Prezydent Niemiec Frank-Walter Steinmeier w opublikowanym w środę wywiadzie dla włoskiego dziennika „Corriere della Sera” powiedział, że jest przeciwny prowadzeniu debaty na temat odszkodowań dla Polski za szkody poniesione przez nią podczas II wojny światowej. Jego poprzednie wypowiedzi z września utrzymane były w zupełnie innym tonie.
Odpowiadając na pytanie dotyczące dyskusji w Polsce na temat odszkodowań od Niemiec, Steinmeier wyraził nadzieję, że oba kraje będą mogły „podążać drogą” pojednania zwróconą ku przyszłości, „nie gubiąc się w debacie na temat reparacji, zwróconej wstecz”.
Steinmeier, który w czwartek będzie przebywał z wizytą we Włoszech, wyraził też opinię, że „nie ma pozytywnej przyszłości bez konfrontacji z przeszłością”.
Prezydent Niemiec podkreślił, że właśnie z tego powodu uczestniczy w tym okresie w uroczystościach upamiętniających 80. rocznicę wybuchu II wojny światowej, w ramach których był pod koniec sierpnia w miejscu masakry ludności cywilnej dokonanej przez SS i Wehrmacht w Toskanii w sierpniu 1944 roku.
– Chcę pokazać, że nasz udział we wspólnych uroczystościach jest dla mnie czymś więcej niż uznaniem winy niemieckiej. To przede wszystkim pragnienie zwrócenia ku przyszłości drogi pojednania, jaką kroczą wspólnie Niemcy i Włochy – dodał Steinmeier w wywiadzie dla włoskiego dziennika.

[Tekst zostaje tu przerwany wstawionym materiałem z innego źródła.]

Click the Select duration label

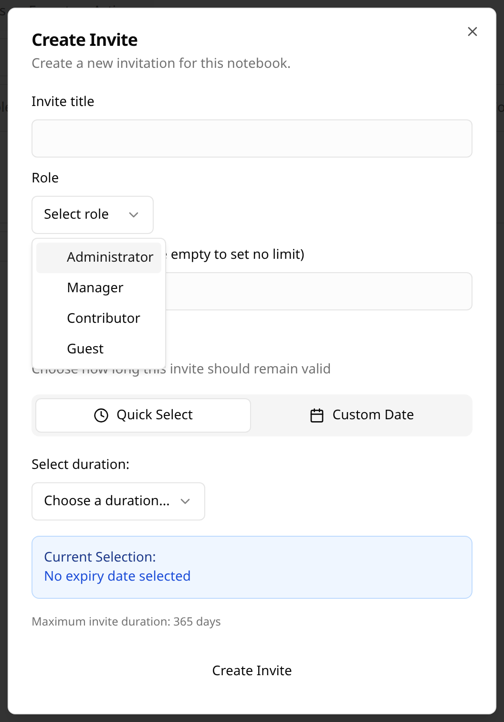[x=80, y=465]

Następnie stwierdził, że „to jest właściwy sposób zmierzenia się z przeszłością: nie postrzegać jej za zamkniętą, ale jako wspólną odpowiedzialność za lepszą przyszłość”.
– Mam nadzieję, że będziemy mogli podążać tą drogą także z Polską, nie gubiąc się w debacie na temat reparacji, zwróconej wstecz. To moje wielkie pragnienie i w tym duchu wypowiadałem się w przeszłości podczas moich rozmów w Polsce: podążać drogą pojednania podjętą z trudem i bólem przez pokolenia przed nami – – powiedział Steinmeier.

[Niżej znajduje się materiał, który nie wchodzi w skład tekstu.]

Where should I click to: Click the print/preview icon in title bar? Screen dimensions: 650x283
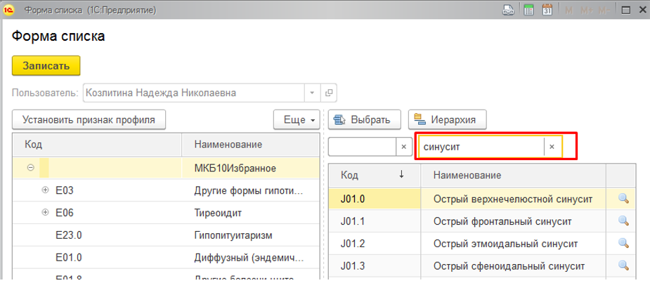(x=508, y=9)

Okazuje się więc, że choć niemiecki prezydent potrafi używać pięknych słów, to są one puste. Jeszcze w Warszawie wypowiadał się w zupełnie innym tonie, dającym nadzieję na porozumienie pomiędzy naszymi państwami.
– Ta wojna była niemiecką zbrodnią. Historia tego miejsca pokazała, że od pierwszego dnia wojny Niemcy wzięli Warszawę pod ostrzał, przez wiele lat panoszyli się tutaj. Całe dzielnice miasta zostały zrównane z ziemią, deportowano mieszkańców, mordowano mężczyzn, kobiety i dzieci. Polska i jej kultura, jej miasta i ludzie, wszystko to, co tu żyło, miało zostać zniszczone – tak jeszcze niedawno w Warszawie, na temat niemieckiej odpowiedzialności wypowiadał się Walter-Steinmeier.
Niektórzy wnioskowali z tych słów, że skoro głowa państwa niemieckiego jest świadoma skali zniszczeń, których dokonali Niemcy podczas II wojny światowej w Polsce, to daje to szansę na otwarcie dialogu. Najwidoczniej jednak Niemcy uważają, że za miliony ofiar i gigantyczne zniszczenia wystarczy „przeprosić”.